* WORK ITEM
From the entries below, return only the lines starting at the one that contains "Screen dimensions: 1176x1010" and ending at the one that contains "Where should I click to: Click", exactly as they stand.

* DATASET RECORDS
========

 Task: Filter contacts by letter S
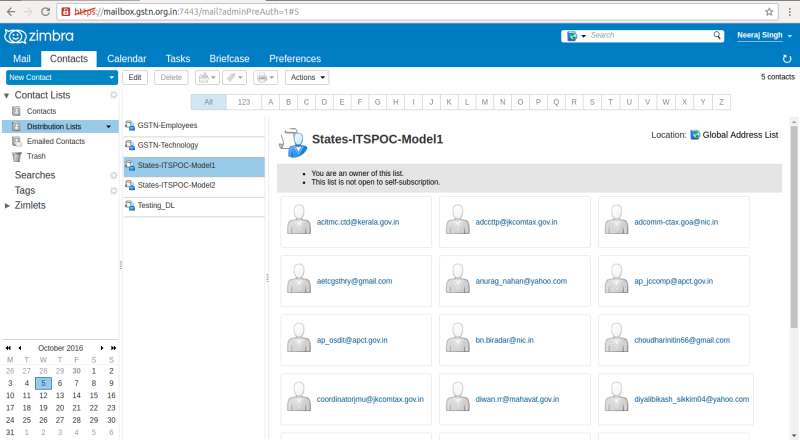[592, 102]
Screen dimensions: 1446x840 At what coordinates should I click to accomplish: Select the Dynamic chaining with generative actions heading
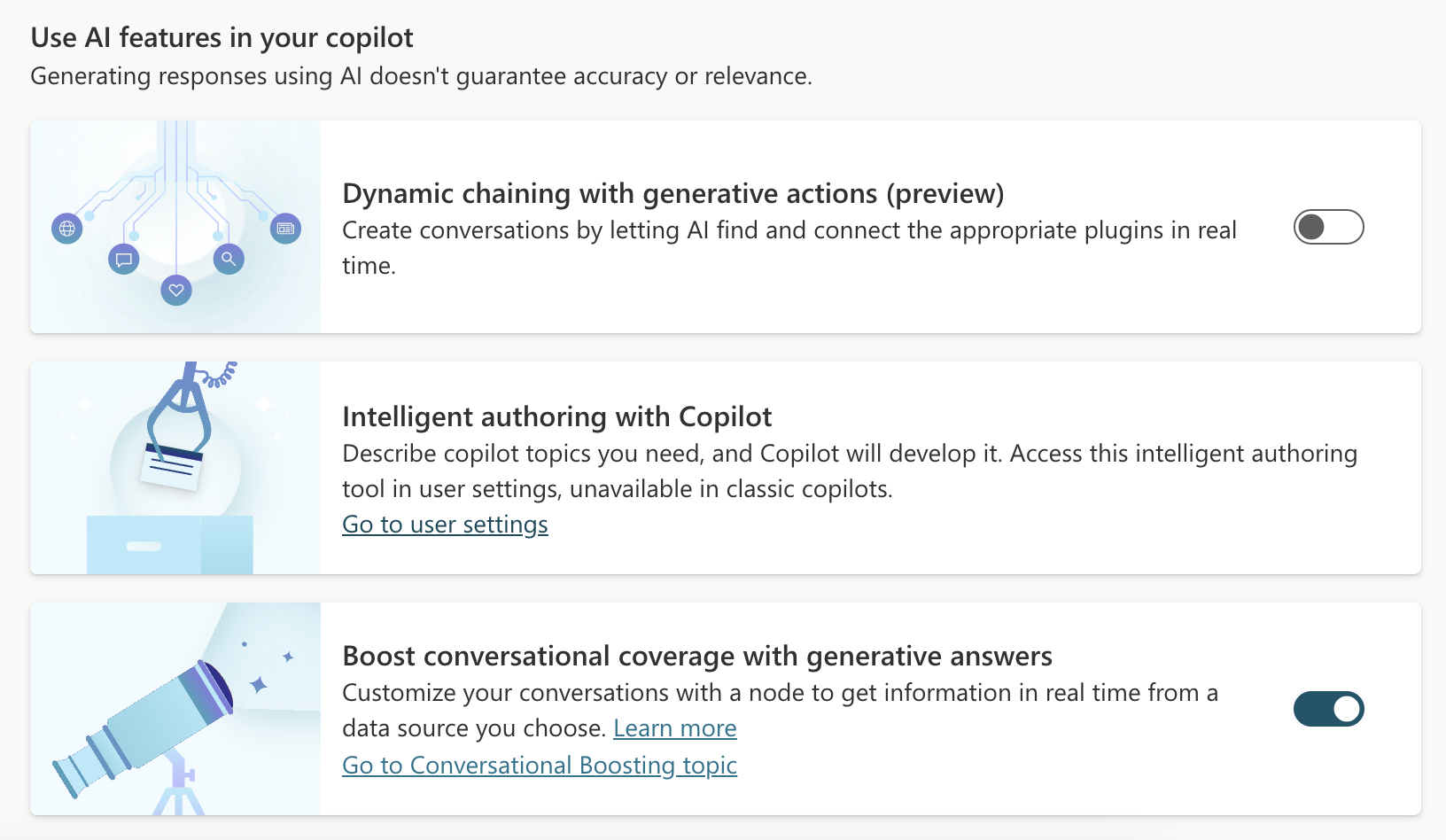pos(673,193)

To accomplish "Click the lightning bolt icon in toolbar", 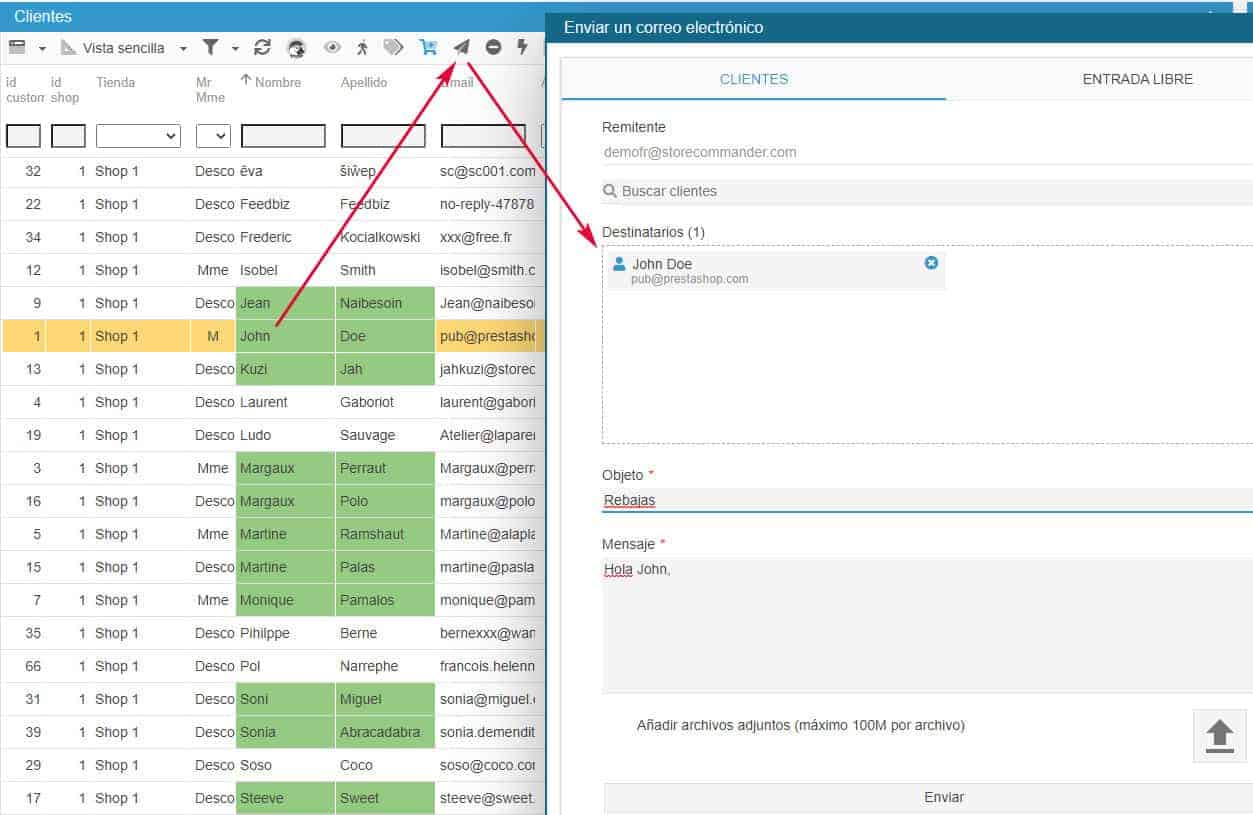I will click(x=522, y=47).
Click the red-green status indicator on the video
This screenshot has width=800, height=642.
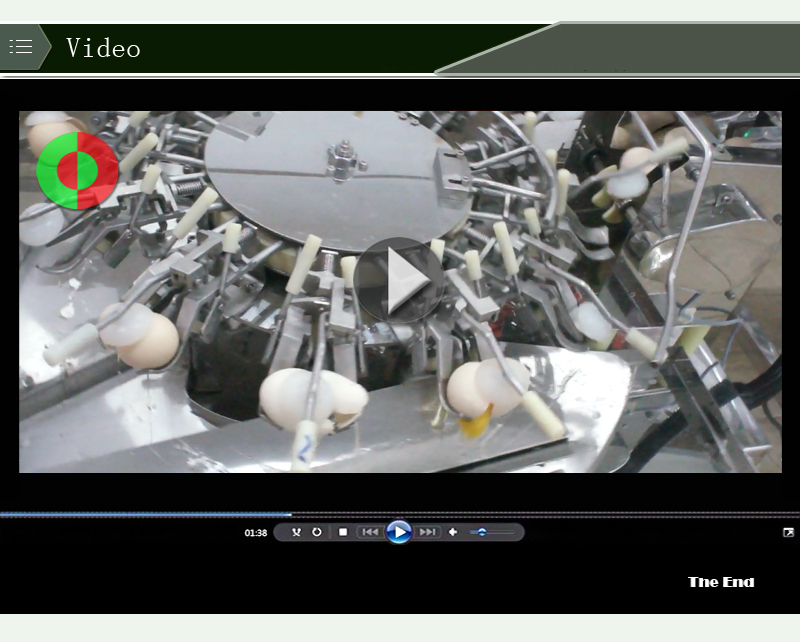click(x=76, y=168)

========

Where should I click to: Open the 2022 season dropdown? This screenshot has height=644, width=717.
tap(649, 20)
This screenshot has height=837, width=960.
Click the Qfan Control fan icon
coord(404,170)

========

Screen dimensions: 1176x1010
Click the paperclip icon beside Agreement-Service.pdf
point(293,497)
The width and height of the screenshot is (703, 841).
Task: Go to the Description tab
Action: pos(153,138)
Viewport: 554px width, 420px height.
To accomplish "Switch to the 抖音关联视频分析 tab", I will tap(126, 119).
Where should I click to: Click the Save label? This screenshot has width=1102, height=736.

========

* REPLY
Screen dimensions: 1176x1010
Click the paperclip icon beside Agreement-Service.pdf
point(293,497)
The width and height of the screenshot is (703, 841).
Task: Go to the Description tab
Action: pos(153,138)
Viewport: 554px width, 420px height.
To accomplish "Switch to the 抖音关联视频分析 tab", I will tap(126, 119).
Where should I click to: Click the Save label? This screenshot has width=1102, height=736.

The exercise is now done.